The U.S. Department of Health and Human Services last week invoked the Defense Production Act to prioritize federal purchases of the tests for use in nursing homes nationwide. That follows an announcement in July that the agency was shipping hundreds of thousands of tests or test kits to nursing homes, starting with those in COVID-19 hotspots.
Meanwhile, the National Institutes of Health has invested roughly $250 million in research aimed at developing other technologies to boost the nation’s rapid testing capacity.
In approving a saliva-based test last week, the FDA said the new testing technique developed by Yale School of Public Health could substantially reduce shortages of the laboratory supplies need to expand capacity.
“Providing this type of flexibility for processing saliva samples to test for COVID-19 infection is groundbreaking in terms of efficiency and avoiding shortages of crucial test components like reagents,” said FDA Commissioner Dr. Stephen M. Hahn.
Screening vs. Diagnostic
DeWine’s erroneous test result this month was significant because he was among six governors who had announced a compact to buy 3.5 million antigen test kits for use in their states.
The compact, supported by The Rockefeller Foundation, has since grown to 10 states and a larger number of kits, and it’s expected to expand in the weeks ahead, according to Eileen O’Connor, the foundation’s senior vice president of communications, policy and advocacy.
But it turns out that the Ohio governor was not a good candidate for the antigen test he received.
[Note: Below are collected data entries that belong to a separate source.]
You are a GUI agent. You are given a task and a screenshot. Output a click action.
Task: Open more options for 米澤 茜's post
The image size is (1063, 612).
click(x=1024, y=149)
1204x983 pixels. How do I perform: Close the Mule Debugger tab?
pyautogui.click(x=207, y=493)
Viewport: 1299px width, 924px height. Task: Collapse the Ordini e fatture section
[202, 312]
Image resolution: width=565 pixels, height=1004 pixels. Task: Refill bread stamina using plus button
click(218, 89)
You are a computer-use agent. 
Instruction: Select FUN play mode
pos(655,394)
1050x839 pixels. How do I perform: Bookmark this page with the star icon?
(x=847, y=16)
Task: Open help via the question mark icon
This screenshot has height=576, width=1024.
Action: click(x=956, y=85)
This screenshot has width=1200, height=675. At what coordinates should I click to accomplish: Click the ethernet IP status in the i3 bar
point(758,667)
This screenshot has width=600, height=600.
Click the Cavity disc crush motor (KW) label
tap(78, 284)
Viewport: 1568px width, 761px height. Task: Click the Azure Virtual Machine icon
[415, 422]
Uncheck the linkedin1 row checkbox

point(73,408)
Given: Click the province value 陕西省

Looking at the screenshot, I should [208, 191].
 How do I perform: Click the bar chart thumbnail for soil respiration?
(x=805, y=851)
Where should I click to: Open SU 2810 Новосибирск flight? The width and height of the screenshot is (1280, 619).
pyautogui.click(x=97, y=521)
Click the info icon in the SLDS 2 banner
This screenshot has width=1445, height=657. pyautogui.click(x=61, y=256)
Both Quidel and BD specify that their antigen tests are for diagnostic purposes only and should not be used on people without COVID-19 symptoms.
DeWine had no symptoms and no reason to believe he’d been exposed to the virus. Still, White House protocol required him to produce a negative COVID-19 test before meeting with the president, and no other test could deliver results quickly enough.
At least 40% of people infected with COVID-19 have no symptoms, and those who do have symptoms are contagious for at least four days before symptoms occur. That’s why a fast, reliable test for screening people with no symptoms is crucial.
Quidel reports its test has a sensitivity rate of 97%, meaning it detects the virus in 97% of people infected with it once they exhibit symptoms. That’s on par with the laboratory tests most people are receiving now. BD claims a sensitivity rate of 84%.
But when used on asymptomatic or pre-symptomatic people as a screening tool, the average error rate is at least 20%. False positive results like the one DeWine received are rare. Antigen tests are much more likely to produce false negatives, because they lack the sensitivity to pick up trace amounts of the protein component of the virus in asymptomatic people.
Mara Aspinall, a professor of biomedical diagnostics at Arizona State University, speculated that the Ohio governor’s false test was the result of user error, contamination or a faulty test kit.
A similar problem cropped up at a clinic in a small town in Vermont, where 65 people tested positive using an antigen test, and 48 of them ended up testing negative using a laboratory test.
Still, Aspinall and a growing number of other COVID-19 experts argue that rapid result testing may be the nation’s best shot at controlling the virus.